Managing the coronavirus crisis has cost Hungary 1,400 billion forints (EUR 4.04bn) so far, Finance Minister Mihály Varga said in an interview to the Saturday issue of the daily Magyar Nemzet, adding that an operative board in charge of protecting the economy is being set up to streamline regulations that may act as a drag on economic growth. Hungarian firms will benefit from the establishment of an operational board in charge of protecting the economy, he said. It will comprise representatives from 8-10 state authorities such as the tax office, the consumer protection office and the state treasury, and is scheduled to hold its first meeting next week.
Varga noted that the government has established a 633 billion forint fund to cover health-related expenses, and 480 billion forints of this has been tapped so far. Fully 904 billion forints of the 923 billion forint fund for job protection and investment support has been spent so far. None of this includes the costs of temporary tax forgiveness or reductions as well as a moratorium on paying back loans. Fully 9,000 billion forints, or 20% of GDP, is being spent on mitigating the health and economic effects of the epidemic.

Actions to take.
1. According to the article on Hungary's coronavirus costs, why is an operative board for protecting the economy being set up? Answer in one to three sentences.
2. Extend the article on Hungary's coronavirus costs with a further paragraph that picks up after its final sentence.

Data block.

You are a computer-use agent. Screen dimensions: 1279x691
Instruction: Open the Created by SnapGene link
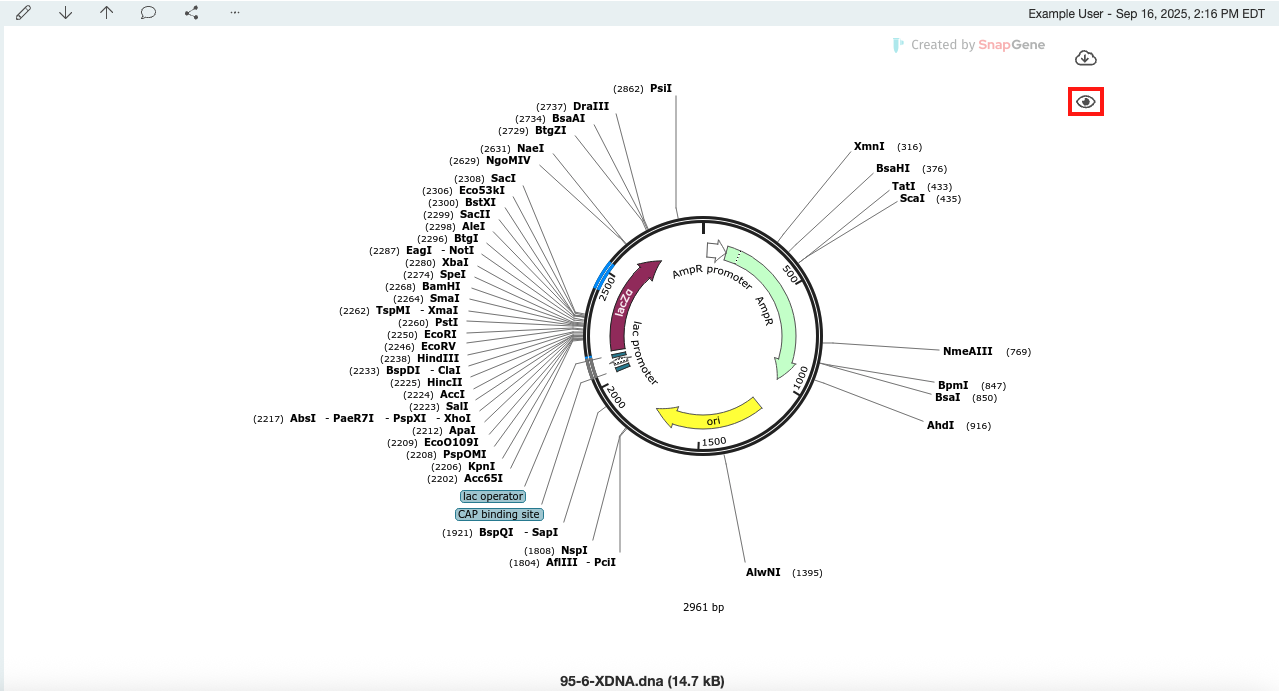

Activity answers.
1. The board is being set up to streamline regulations that may act as a drag on economic growth. Finance Minister Mihály Varga said Hungarian firms will benefit from it.

2.
The economy protection fund in next year’s budget is worth 2,500 billion forints, while 3,000 billion will cover the health insurance and epidemic protection funds, he said.
Varga said work was under way to restructure Hungary’s hospitals, adding that hospitals had built up unsustainable debts, distorting the health-care supply market. This issue can be addressed with government subsidies for health-care investments, he added.
The minister said the economy was likely to contract by around 3% this year, while the budget deficit was expected to exceed 3.8%. Public debt, meanwhile, may just tip above 70% of GDP once more. The primary focus will continue to be jobs and stabilising the economy, Varga said. A single-digit personal income tax continues to be among the government’s long-term plans, he added.